Stock markets in the US are driving higher today as government bond yields have retreated from their recent peaks. Earlier this week, the US 10-year yield hit 1.89% - the highest in over two years - and that ignited a decline in equities as the rise in yields suggests that higher interest rates are a possibility. Bond yields have cooled, and in turn the level of fear running through equity markets has faded. The S&P 500 has rebounded from the seven-week low that was posted yesterday. The NASDAQ 100 is the outperformer of the US indices, but then again, it suffered the largest losses amid the recent bout of selling – the technology heavy index fell to a three-month low yesterday. Even though the US 10-year yield has pulled back to 1.83%, the broader uptrend remains in place. In addition to that, the speculation the Federal Reserve will hike rates three or four times this year is still in circulation, so it a possibility the equity bears will return in the days ahead. Eurozone stocks are up a little too as German and French bond yields have dipped. The FTSE 100 is being weighed down by the fall in oil stocks like BP and Royal Dutch Shell.

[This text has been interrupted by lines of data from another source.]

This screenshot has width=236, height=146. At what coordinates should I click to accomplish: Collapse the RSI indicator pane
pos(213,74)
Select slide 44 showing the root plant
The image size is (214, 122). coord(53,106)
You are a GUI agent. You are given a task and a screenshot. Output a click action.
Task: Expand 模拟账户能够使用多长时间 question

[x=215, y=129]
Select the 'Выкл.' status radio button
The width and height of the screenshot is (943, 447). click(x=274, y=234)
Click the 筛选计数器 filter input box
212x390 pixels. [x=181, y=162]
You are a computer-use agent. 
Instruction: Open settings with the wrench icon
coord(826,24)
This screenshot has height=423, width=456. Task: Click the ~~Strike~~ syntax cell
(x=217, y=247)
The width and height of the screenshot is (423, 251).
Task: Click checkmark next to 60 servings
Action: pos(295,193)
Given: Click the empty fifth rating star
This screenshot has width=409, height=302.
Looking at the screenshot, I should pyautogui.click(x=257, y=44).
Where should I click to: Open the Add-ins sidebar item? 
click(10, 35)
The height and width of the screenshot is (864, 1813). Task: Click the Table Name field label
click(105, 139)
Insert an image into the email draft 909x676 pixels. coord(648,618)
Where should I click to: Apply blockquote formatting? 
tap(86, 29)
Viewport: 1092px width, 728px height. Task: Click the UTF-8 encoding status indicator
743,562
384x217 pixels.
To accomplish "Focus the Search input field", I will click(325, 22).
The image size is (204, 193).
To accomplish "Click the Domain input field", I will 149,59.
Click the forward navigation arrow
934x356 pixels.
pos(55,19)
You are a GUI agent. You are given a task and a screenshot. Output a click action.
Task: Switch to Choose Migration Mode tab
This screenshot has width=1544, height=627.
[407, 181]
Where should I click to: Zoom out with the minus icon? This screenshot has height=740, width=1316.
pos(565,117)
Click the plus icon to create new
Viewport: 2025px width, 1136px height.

The pivot towards a more hawkish stance from the Fed has been brought about by a strong recovery in the economy, although there was some mixed data from US today. The jobless claims reading jumped from 231,000 to 286,000, the highest level in 13 weeks, it could be an early warning the US recovery is faltering, on the other hand, the Philly Fed manufacturing index came in at 23.2, up from 15.4 in the December. It has been in quiet day for the US dollar as it is now a little weaker. The pound is performing well across the board as GBP/USD is up 0.3%, and GBP/EUR topped 1.2000 for the first time since February 2020.
Gold was playing catch up with silver this week, and today the yellow metal hit a two-month high. Silver set a fresh two-month high also, and the subdued US dollar played a role in the rally seen in the metals. Industrial commodities such as copper, platinum, and palladium are all showing respectable rallies due to the overall risk-on mood in the markets.